Sunday, January 30, 2011

Trying to stay Positive.

Trying to stay positive, but it's tough. I have basically been confined to my bed (or the hospital bed) on IV's for the the past 5 weeks. Hoping this stomach virus get's cleared soon so I can have a better month in February.

Sunday, January 16, 2011

Still fighting this stomach virus.

I am still fighting this stomach virus that has me down. I am on IV nutrition 20 hrs per day which gives me the nutrients I need. But, I am still quite weak. Several of my GVHD meds needed to be switch to IV because the pill were going right through me. So, it's a bit tricky and complicated to deal with this.
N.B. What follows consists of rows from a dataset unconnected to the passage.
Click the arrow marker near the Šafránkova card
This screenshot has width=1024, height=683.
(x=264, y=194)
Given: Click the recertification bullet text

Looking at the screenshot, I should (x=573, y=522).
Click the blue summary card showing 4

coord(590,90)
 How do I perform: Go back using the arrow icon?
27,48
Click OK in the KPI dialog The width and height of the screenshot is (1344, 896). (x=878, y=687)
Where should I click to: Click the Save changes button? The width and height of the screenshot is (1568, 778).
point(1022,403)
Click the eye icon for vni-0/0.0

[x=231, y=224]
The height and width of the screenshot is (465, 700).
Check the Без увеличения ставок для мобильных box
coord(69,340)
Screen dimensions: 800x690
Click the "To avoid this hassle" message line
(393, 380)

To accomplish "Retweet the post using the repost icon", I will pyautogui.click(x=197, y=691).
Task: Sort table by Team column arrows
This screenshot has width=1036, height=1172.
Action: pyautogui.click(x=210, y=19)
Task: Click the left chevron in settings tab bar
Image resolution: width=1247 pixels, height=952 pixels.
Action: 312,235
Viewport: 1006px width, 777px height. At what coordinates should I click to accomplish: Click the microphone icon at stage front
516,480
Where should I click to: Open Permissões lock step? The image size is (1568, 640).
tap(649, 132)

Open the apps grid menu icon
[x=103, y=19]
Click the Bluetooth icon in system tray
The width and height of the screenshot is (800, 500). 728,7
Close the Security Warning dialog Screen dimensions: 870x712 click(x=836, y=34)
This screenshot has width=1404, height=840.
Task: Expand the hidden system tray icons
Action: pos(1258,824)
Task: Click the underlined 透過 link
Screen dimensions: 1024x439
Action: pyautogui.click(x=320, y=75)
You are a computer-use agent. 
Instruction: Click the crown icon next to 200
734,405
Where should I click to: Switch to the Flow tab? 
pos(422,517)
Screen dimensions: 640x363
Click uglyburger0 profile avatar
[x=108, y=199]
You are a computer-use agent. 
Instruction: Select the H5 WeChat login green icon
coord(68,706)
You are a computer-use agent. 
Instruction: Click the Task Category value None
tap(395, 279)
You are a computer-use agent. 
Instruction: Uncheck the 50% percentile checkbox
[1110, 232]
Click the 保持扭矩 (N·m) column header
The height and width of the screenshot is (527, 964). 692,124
Daily trips to the clinic and managing meds, IV's, sleep, etc. at home is a challenge. Toshiko is incredible how she can help me and manage Tyler all at the same time. Julie and Jackie came and help at the clinic both days this weekend and that was a big help (thanks Jackie & Julie!). My parents are coming also to help tomorrow. Thank you, thank you! And, my good friend & nurse, Kelsey at the clinic has taken care of me the past few days. I am so fortunate to have so many people who care for me.


Friday, January 14, 2011

In and out of the hospital again.

Last Friday I had flu-like symtoms and ended up in that hospital again for 6 days. They first thought is was a stomach virus, then gut GVHD. Finally, after many tests they concluded yesterday it is NOROVIRUS, a stomach virus. So, they are treating for that now. I came home 2 days ago and going to the clinic each day for insfusions, plus on IV hyrdation and nutrient infusions myself at home. I lost 12 pounds and rather weak, but getting better.

Sunday, January 2, 2011


Nothing great was ever achieved without enthusiasm.

Saturday, January 1, 2011


The more difficulties one has to encounter, the more significant and the higher in inspiration his life will be.